Stored records:
────────────────────
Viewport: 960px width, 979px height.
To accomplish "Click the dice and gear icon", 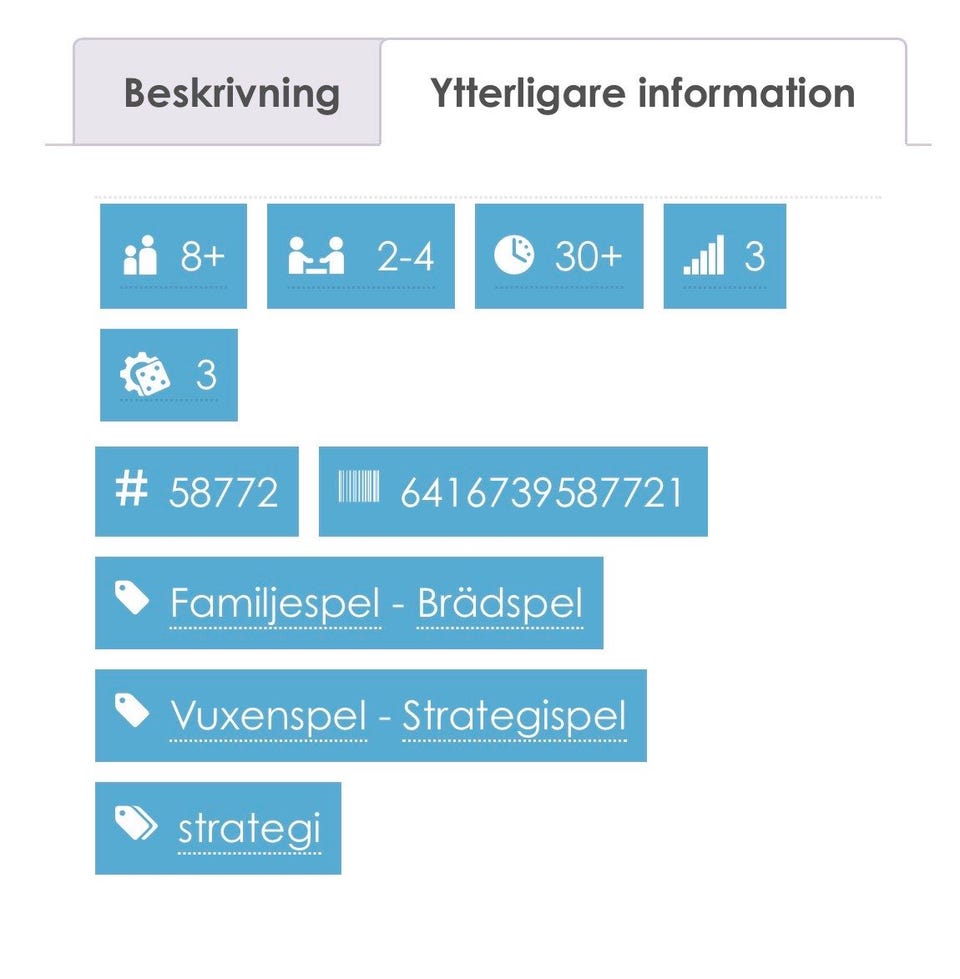I will [145, 375].
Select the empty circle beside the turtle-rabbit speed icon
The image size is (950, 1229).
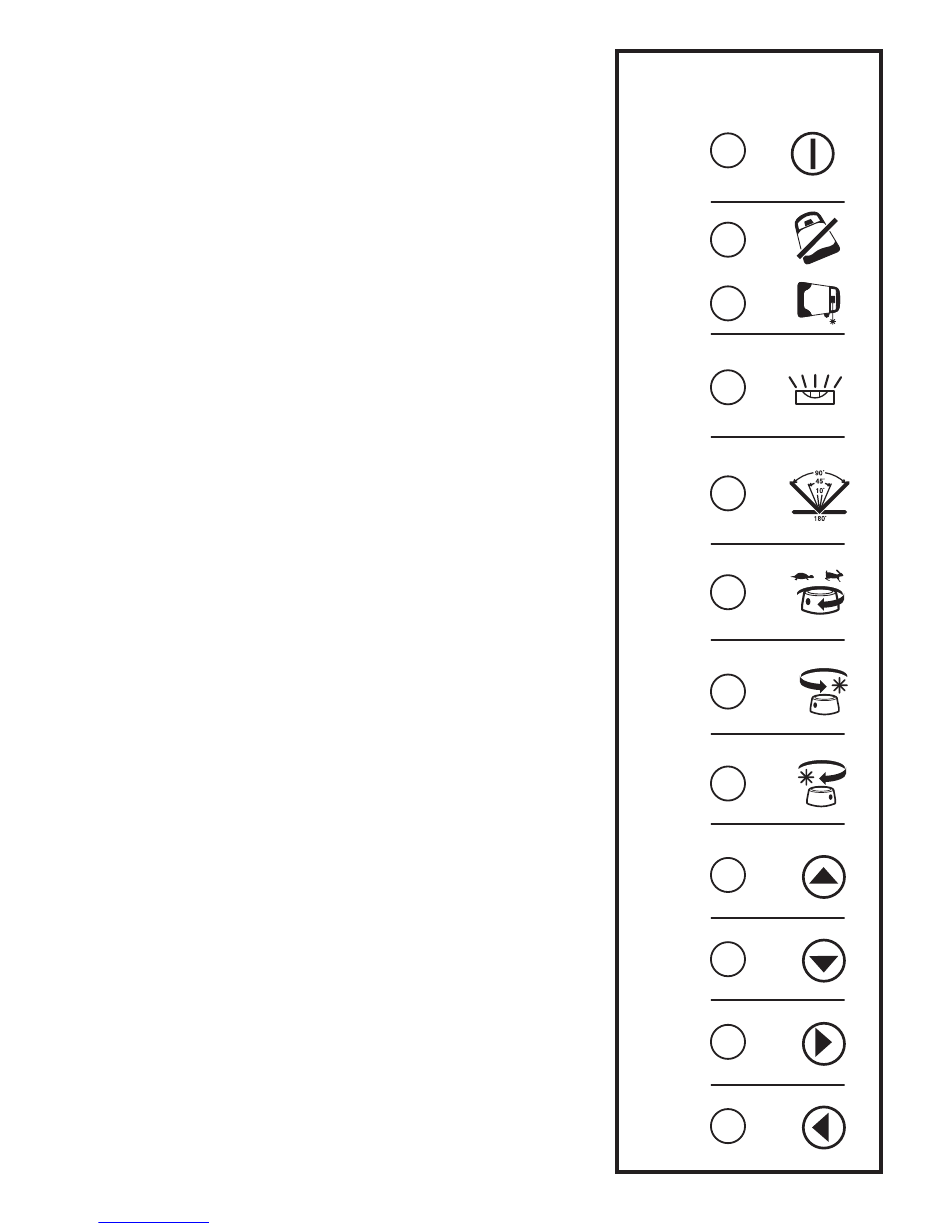(728, 591)
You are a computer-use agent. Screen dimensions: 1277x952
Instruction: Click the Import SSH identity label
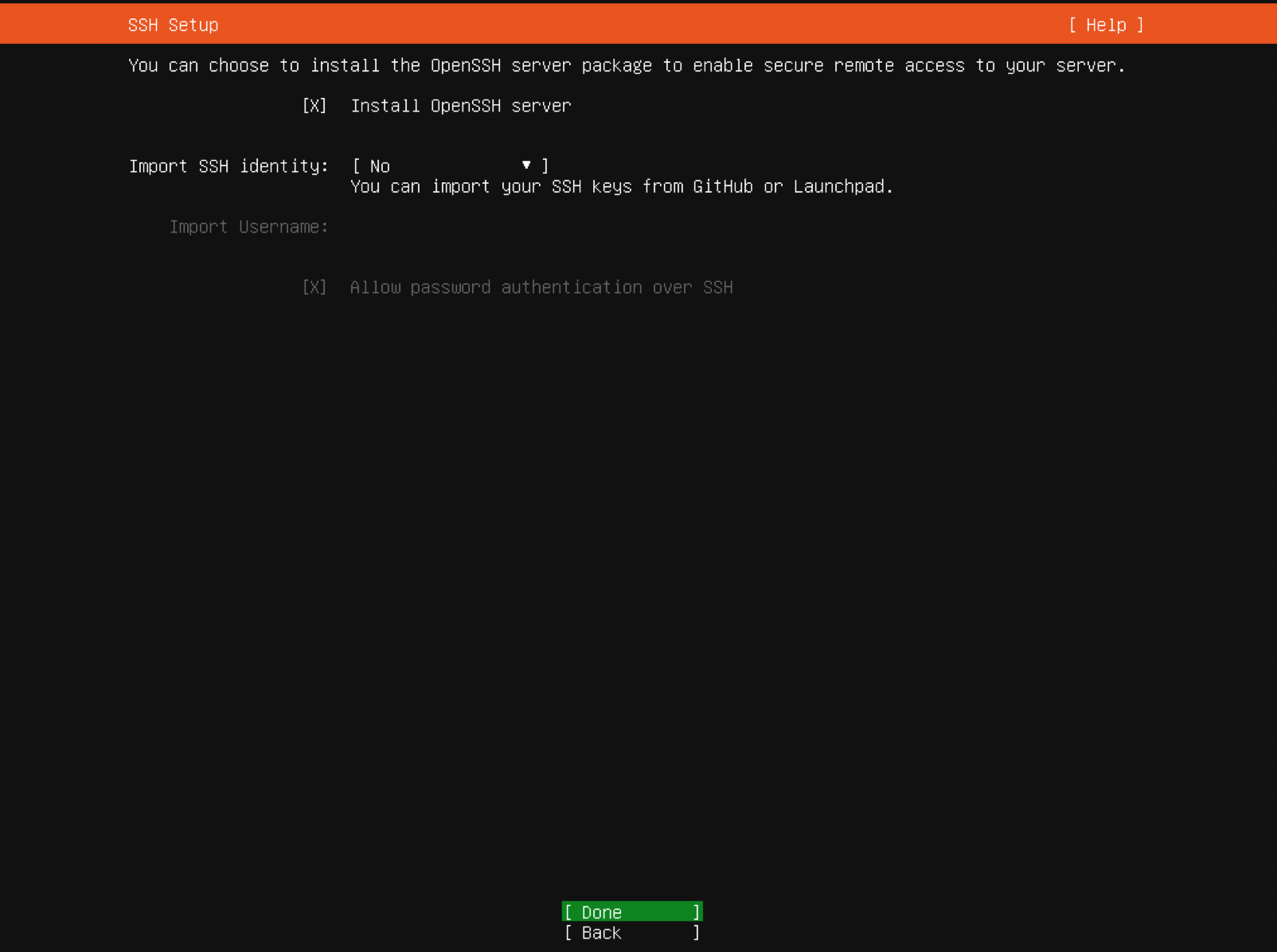pos(228,166)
────────────────────
[YOUR ASSIGNMENT]: Write out, word for word, only the lines from the one containing "Instruction: Click the" to the end of the data above; the pictures stay out.

[RESPONSE TO THE TASK]:
Instruction: Click the Import SSH identity label
pos(228,166)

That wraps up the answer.